Il direttore del Fatto quotidiano, nell’aula 27 del tribunale di piazzale Clodio a Roma ha spiegato garbatamente dal suo piedistallo che lui è un maestro nell’invettiva, sa fare satira senza cadere nell’insulto, sa criticare in modo graffiante senza offendere, sa anche dire e scrivere le cose più turpi rimanendo sempre nel lecito. Tipo quel «Minzolingua», appioppato appunto a Minzolini qualche anno fa, per il quale però l’autore è stato assolto. Diritto di satira, il suo.
Quando invece nel 2020 è stato l’altro a dargli del «faccia di c» su Twitter, lo ha querelato, puntando il dito accusatorio e chiedendo un risarcimento di 30mila euro. «Mi sono sentito offeso, aggredito in modo gratuito, questa critica non è, satira neppure», ha detto al pm onorario che gli chiedeva di ricostruire la vicenda.
L’ex direttore del Tg1 e del Giornale ha avuto un bel dire che quella «c» stava per «cerbiatto», animale dai tratti sottili molto somiglianti a quelli di Travaglio, che il senso al più era «faccia di bronzo», alludendo a sfrontataggine e mancanza di coerenza, niente di eccessivo, che insomma era satira anche la sua… Tutto inutile, lui l’ha trascinato in tribunale e ora vuole soldi e condanna.
Succede al culmine di un aspro duello di parole e fioretto tra i due giornalisti che da anni si provocano e confrontano. Quest’ultima faida si risolverà in tribunale, come è già successo in passato a parti inverse. Di complimenti non se ne sono mai fatti, ultimamente uno sul Fatto definiva l’altro «il peggiore successore di Indro Montanelli alla direzione del Giornale» e l’altro dalla prima pagina del nostro quotidiano rispondeva con una frase proprio del fondatore: «Conosco molti furfanti che non fanno i moralisti, ma non conosco nessun moralista che non sia un furfante».
L’imputato Augusto spiegherà le sue ragioni a marzo, cercherà di inserire la frase nel suo giusto contesto, di spiegare i suoi commenti agli articoli dell’altro, nel crescendo che anche la tribuna social impone, quando i commenti dei «tifosi» di uno o l’altro in causa fanno salire il livello di scontro e incitano come nell’arena. Ma intanto, il querelante Travaglio, epigono della critica dura e sprezzante per non dire altro, che i social non li ama e preferisce gli articoli, si fa vittima e insiste molto sul suo stato sfortunato.

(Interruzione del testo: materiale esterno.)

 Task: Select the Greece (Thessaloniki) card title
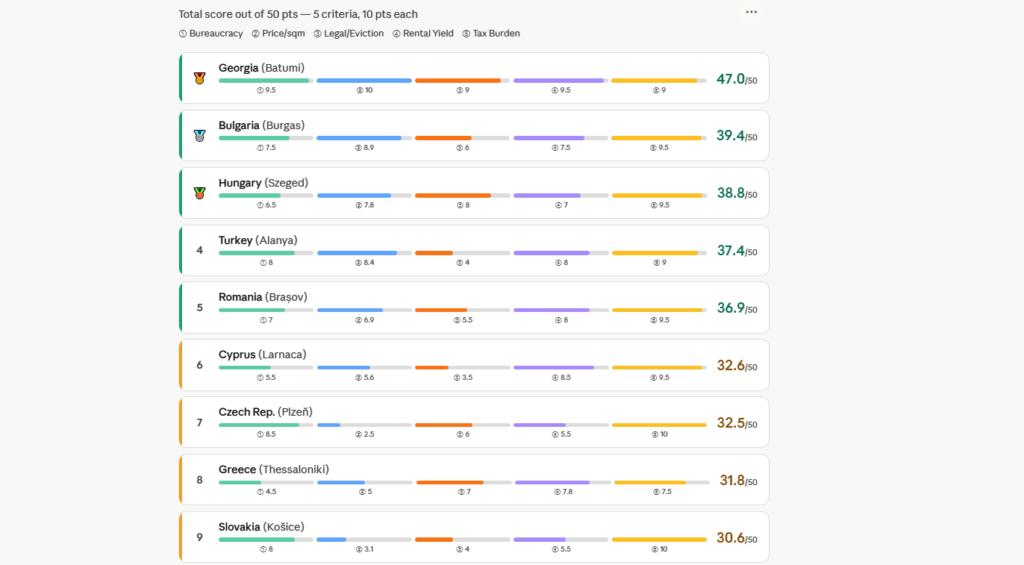(274, 470)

Di fronte al piccolo pubblico dell’udienza, a giudice e pm onorari e ai due avvocati, Fabio Viglione per Minzolini e Angela De Rosa (in sostituzione di Caterina Malavenda) per Travaglio, si sente un po’ come in uno dei suoi spettacoli teatrali, in cui rivela a ingenui e miopi cittadini come stanno davvero le cose in questo Paese. Stavolta, che cosa è satira, quella buona che alimenta e nutre le coscienze e che cosa è diffamazione, offesa al buon nome. Lo fa senza eccessi, con un tono piano e paziente, quello del maestro abituato a spiegare cose che conosce bene e da tanto tempo.
La rappresentazione stavolta dura circa mezz’ora, neppure si paga il biglietto. Peccato per i tanti che non ne erano informati.